JPH04292145A - X-ray ct device - Google Patents

Abstract

PURPOSE:To improve measuring accuracy by providing an integrator between an X-ray detector and an A/D converter so that the whole capacity of an integral capacitor can be selected in plural stages by a switch operation, and constituting an amplification factor switching circuit consisting of a series circuit of the integral capacitor and the switch. CONSTITUTION:When a body to be examined does not exist and only air exists between each of an X-ray source and an X-ray detector, and an output from the X-ray detector is maximum switches S1, S2 are closed in advance and a value of the whole capacity C of an integral capacitor is determined so as not to exceed the maximum output voltage of an operational amplifier 6 of an integrator. At the time of output of the detector in a regular measurement, amplification of the output of the integrator becomes necessary, but by turning off the switch S2 in this case, the whole capacity C of the integral capacitor becomes small, and the output of the integrator becomes large. For instance, when a value of C is set to 1/2, the output becomes two folds, noise integration caused by the integrator is constant irrespective of the value of C, and when the output of the integrator is amplified to two folds, it becomes 1/2 fold. Also, at the time of small output of the X-ray detector, S3 is turned off in addition to the switch S2 and the whole capacity of a prescribed integral capacitor is denoted as C1.

Description

[Detailed description of the invention]

0001

BACKGROUND OF THE INVENTION 1. Field of the Invention The present invention relates to an X-ray CT apparatus with particularly improved measurement accuracy.

0002

2. Description of the Related Art FIG. 2 is a circuit diagram showing a schematic configuration of an X-ray CT apparatus. In FIG. 2, 1 is an X-ray source, 2 is a subject,
Reference numeral 3 denotes an X-ray detector having a multi-channel configuration, which is disposed opposite to the X-ray source 1 with the subject 2 in between, and rotates together with the X-ray source 1.

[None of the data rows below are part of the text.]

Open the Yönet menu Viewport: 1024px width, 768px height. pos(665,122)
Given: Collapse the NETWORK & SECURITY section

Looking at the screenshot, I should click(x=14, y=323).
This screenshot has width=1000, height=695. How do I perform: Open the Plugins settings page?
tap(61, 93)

In the illustrated configuration, X-rays emitted from an X-ray tube 1 are transmitted through a subject 2, and the transmitted X-rays are transmitted to a detector 3.
incident on . The detector 3 generates an electric charge according to the amount of incident X-rays, and the electric charge is stored in the capacitor 4. The charge stored in the capacitor 4 is given to the next stage by turning on the switch 5.

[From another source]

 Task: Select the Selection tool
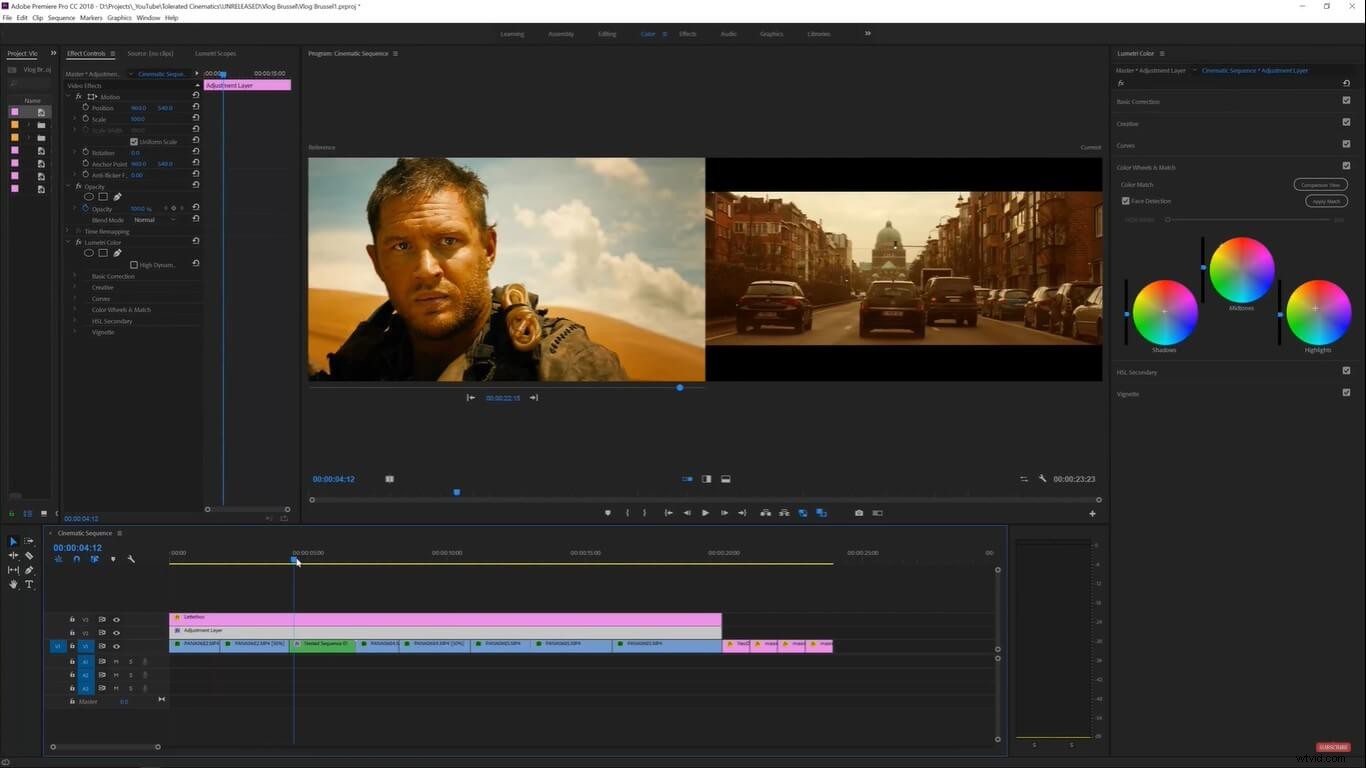click(x=13, y=540)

The number of such capacitors 4 and switches 5 is equal to the number of channels of the detector 3.
N, the signal is applied to an integrator 8 composed of an operational amplifier 6 and an integrating capacitor 7.

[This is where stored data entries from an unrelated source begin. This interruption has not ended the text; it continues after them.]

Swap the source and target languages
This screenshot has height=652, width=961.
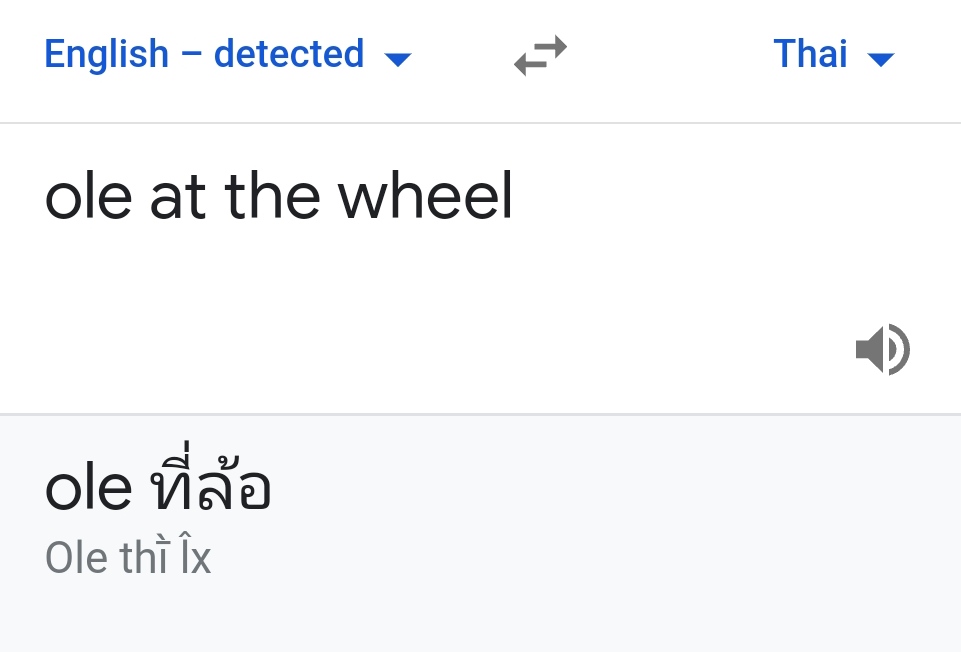click(540, 55)
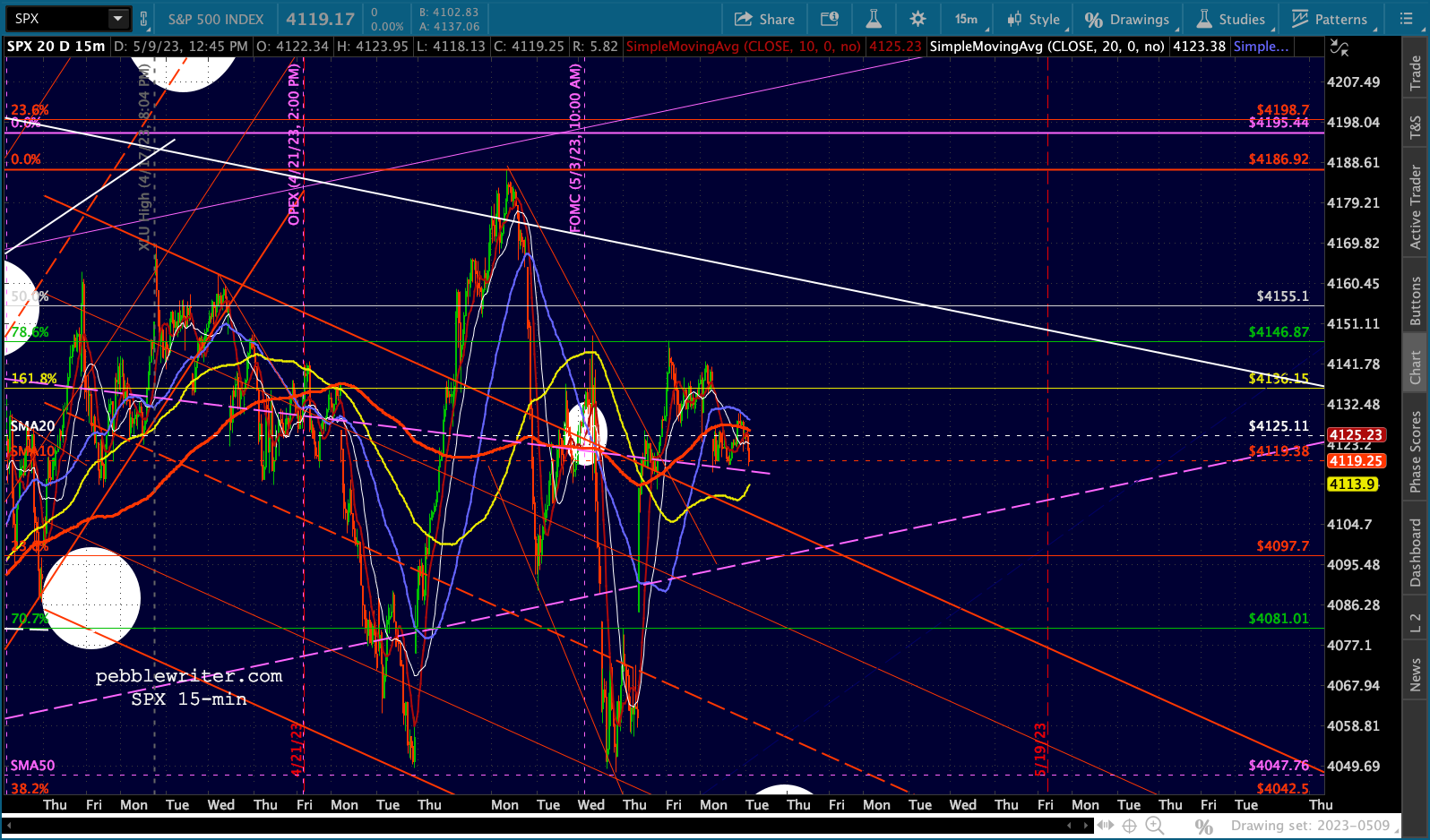Image resolution: width=1430 pixels, height=840 pixels.
Task: Expand the 15m timeframe dropdown
Action: pos(967,19)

The integrator 8 amplifies the input signal with an amplification factor determined by the capacitance of the integrating capacitor 7 and outputs the amplified signal. The output of this integrator 8 is a PGA (Programmable
After the output level is adjusted by the Gain Amplifier) 11, the ADC (Analog Digit)
an image processing device 1 which converts the data into digital data by an al Converter 12 and reconstructs a tomographic image;
Sent to 3.

Note that 9 is a reset switch for the integrator 8;
10 is a current limiting resistor. The reset switch 9 turns on the output every time the switch 5 is turned on and the resulting output is given to the ADC 12 via the integrator 8 and A/D converted.
N and resets the integrator 8.

[0007]

[Problems to be Solved by the Invention] The above-mentioned prior art has the following problems. That is, in the above conventional technology,
The output V of the integrator 8 is expressed as V=Q, where Q is the charge sent from the capacitor 4 and C is the capacitance of the integrating capacitor 7.
Takes a value expressed as /C. Since the output range of this integrator 8 is limited by the output voltage of the operational amplifier 6, the object 2 is not present and there is only air between the X-ray source 1 and the detector 3.
The value of the capacitance C must be determined so that the output from the detector 3 is within the maximum voltage of the operational amplifier 6 when it is at its maximum.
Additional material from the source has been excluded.